The god of Anubis was from that time associated with the embalming of the mummies; hence he became the god of mummification. Since this time, mummification became common in Egypt (Taylor 113). Unconfirmed facts have it that Egyptian’s ways of preparing mummies varied in accordance with the social status of the departed individual. Ancient mummification practice was carried out to the Pharaohs only (Mummification Picture 3). Some of the local people who were deemed to be wealthy were also included in this ritual as time went by since they were able to cater for the cost of the process.

Later on, peasants were also included in mummification once they died. In order to shed more light on this practice, though there came a time when everybody was embalmed, mummification varied in technology depending on the roles and wealth owned by individuals. In this case, there were different categories of mammies, namely the royals, middle-class mummies, and those of peasants. The royals comprised of pharaohs and his nobles who were highly valued (Taylor 13). To recap it all, it is imperative to note that the anonymity of Ancient Egyptians mummification has unraveled slowly over the past years. Due to this reason, the embalmers became selective in terms of art and processes of mummification (Lawrence 363).

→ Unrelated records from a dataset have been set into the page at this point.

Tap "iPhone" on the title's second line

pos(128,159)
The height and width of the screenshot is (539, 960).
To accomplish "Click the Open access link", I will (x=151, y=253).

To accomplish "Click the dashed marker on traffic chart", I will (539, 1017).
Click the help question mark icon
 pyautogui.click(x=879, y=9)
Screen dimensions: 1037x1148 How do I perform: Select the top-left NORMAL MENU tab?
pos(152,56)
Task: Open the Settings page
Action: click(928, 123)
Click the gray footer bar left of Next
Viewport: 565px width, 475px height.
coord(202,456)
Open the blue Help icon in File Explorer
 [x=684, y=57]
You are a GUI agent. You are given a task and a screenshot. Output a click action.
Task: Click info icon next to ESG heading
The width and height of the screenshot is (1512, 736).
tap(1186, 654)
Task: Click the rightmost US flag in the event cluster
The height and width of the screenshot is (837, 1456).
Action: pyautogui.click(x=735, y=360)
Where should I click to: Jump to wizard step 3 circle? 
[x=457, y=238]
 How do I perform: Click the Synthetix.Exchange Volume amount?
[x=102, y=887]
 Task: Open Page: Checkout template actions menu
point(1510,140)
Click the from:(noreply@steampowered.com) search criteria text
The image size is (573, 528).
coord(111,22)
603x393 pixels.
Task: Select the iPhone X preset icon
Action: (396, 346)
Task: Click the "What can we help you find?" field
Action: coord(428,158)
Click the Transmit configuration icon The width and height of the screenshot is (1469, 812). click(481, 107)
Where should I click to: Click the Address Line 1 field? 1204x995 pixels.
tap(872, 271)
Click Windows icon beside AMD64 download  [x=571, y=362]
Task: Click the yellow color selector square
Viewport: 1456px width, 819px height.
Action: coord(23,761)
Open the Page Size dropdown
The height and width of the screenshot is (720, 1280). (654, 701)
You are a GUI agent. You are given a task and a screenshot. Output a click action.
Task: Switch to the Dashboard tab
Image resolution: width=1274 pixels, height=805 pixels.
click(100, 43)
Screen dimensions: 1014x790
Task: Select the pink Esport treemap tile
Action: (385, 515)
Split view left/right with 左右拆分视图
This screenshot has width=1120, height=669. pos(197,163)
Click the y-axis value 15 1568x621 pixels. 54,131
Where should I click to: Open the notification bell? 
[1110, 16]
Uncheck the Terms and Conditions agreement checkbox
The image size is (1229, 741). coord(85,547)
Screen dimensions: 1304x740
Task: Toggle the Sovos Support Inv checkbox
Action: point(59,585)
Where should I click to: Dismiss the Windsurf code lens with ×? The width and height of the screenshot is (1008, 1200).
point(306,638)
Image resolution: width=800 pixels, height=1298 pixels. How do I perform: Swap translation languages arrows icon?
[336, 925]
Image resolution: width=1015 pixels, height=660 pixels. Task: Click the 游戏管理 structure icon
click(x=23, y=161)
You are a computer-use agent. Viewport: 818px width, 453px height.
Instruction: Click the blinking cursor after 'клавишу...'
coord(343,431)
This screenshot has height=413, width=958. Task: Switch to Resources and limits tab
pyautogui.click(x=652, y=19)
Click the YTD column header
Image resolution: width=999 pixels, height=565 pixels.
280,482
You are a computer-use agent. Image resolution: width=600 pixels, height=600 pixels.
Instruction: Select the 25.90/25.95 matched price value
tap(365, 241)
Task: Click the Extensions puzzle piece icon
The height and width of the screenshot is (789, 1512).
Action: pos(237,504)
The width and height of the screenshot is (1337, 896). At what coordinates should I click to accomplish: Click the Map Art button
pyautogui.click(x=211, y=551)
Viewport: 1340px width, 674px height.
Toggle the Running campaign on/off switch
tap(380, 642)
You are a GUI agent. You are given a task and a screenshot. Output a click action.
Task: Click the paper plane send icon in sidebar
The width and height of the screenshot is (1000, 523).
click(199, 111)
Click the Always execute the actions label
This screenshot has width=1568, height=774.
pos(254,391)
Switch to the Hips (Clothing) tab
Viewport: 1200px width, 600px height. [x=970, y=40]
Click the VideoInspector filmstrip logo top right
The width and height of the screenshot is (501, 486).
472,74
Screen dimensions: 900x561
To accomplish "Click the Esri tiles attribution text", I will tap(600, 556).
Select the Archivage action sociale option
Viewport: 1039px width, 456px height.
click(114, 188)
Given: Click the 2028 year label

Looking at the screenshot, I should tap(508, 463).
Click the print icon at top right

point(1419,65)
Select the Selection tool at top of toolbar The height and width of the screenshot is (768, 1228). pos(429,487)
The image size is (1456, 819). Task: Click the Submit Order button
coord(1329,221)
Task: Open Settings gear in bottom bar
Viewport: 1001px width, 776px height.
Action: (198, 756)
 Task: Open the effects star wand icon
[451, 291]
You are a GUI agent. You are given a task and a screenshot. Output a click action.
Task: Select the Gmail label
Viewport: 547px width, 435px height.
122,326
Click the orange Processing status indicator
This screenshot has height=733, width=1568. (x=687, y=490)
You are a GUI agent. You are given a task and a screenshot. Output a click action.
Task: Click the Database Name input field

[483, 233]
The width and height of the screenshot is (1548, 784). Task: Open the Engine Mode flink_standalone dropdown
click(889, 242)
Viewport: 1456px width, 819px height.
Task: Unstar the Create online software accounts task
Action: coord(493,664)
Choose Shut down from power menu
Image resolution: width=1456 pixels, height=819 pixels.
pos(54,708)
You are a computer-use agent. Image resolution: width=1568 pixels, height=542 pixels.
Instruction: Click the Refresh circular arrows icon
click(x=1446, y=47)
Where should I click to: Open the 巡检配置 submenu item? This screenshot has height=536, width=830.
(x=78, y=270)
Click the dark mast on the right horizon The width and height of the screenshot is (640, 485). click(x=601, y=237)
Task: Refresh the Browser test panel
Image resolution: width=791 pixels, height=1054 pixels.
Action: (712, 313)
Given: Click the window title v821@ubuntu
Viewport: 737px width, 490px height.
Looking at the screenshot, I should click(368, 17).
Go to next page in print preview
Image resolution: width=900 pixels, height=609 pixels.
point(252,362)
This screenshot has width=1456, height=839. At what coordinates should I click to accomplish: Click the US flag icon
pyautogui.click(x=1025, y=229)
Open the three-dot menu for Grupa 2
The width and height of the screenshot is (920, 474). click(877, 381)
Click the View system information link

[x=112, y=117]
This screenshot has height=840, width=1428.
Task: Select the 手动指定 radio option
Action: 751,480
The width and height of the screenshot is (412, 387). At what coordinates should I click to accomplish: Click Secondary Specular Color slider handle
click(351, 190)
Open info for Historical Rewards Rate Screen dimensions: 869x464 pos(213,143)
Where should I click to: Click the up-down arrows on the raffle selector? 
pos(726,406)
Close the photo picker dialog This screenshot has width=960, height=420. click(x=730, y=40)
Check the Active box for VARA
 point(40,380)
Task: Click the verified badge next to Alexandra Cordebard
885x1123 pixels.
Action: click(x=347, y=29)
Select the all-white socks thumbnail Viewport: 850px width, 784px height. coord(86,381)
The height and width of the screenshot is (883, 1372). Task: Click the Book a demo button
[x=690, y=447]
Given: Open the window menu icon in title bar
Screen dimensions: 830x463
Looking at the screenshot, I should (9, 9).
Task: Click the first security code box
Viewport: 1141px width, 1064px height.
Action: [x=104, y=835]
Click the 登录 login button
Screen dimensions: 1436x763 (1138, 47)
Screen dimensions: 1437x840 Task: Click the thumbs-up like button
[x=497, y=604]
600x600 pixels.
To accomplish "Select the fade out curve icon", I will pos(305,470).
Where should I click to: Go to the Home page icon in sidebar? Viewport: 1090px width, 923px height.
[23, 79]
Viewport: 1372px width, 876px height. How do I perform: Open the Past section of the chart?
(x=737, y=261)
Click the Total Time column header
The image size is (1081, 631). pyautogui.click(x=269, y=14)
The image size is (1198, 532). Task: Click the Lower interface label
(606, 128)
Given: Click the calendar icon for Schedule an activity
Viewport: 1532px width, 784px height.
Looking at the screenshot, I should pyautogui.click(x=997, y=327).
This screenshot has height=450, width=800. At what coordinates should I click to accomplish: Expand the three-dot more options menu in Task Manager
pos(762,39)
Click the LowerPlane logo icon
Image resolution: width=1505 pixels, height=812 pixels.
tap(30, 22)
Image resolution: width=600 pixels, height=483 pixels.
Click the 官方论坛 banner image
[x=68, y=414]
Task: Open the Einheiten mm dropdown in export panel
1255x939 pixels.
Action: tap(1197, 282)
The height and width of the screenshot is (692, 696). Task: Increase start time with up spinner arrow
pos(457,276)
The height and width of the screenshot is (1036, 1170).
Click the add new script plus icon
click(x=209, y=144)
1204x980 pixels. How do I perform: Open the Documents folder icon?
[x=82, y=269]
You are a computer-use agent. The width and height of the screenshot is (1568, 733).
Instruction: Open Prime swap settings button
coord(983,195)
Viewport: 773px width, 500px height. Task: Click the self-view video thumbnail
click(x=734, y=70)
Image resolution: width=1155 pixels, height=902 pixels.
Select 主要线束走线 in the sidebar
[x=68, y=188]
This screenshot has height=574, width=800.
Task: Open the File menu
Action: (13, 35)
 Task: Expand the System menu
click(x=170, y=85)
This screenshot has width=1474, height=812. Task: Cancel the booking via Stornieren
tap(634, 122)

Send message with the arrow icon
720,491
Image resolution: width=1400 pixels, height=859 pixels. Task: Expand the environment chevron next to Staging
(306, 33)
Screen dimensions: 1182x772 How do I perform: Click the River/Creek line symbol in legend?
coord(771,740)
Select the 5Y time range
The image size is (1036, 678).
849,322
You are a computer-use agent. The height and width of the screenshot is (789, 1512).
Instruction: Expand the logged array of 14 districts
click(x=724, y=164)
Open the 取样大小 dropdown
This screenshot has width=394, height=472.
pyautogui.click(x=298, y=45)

Currently, modern techniques, rituals, and ceremonies have no accounts in relation to past processes. A comparative study from past documents reveals that the process of making mummies has mutated from tools, arts, and ritual ceremonies. Considerably, it is impossible to explain the process of mummification due too its gradual change. Nevertheless, the Egyptian mummification procedure still continues to be a mystery to many people. Insightfully, researchers have relied on only some depictions and fragments derived from ancient papyrus (Museum of Science, par 9).

Works Cited

Dawson, Warren. Making a Mummy. The Journal of Egyptian Archaeology. 13 (1927),40-49. Lawrence, Susan. Unraveling the Mysteries of the Mummies. Science News. 118(1980), 362-364.

Mummification Picture. Egypt Lecture. 2011. Web.

Museum of Science. Mummification in Ancient Egypt. 2003. Web.

Perry, James. The Cult of the Sun and the Cult of the Dead in Egypt. The Journal of Egyptian Archaeology. 11 (1925), 191-200.

Taylor, John. Death and Afterlife in Ancient Egypt. Chicago: University of Chicago. 2001. Print.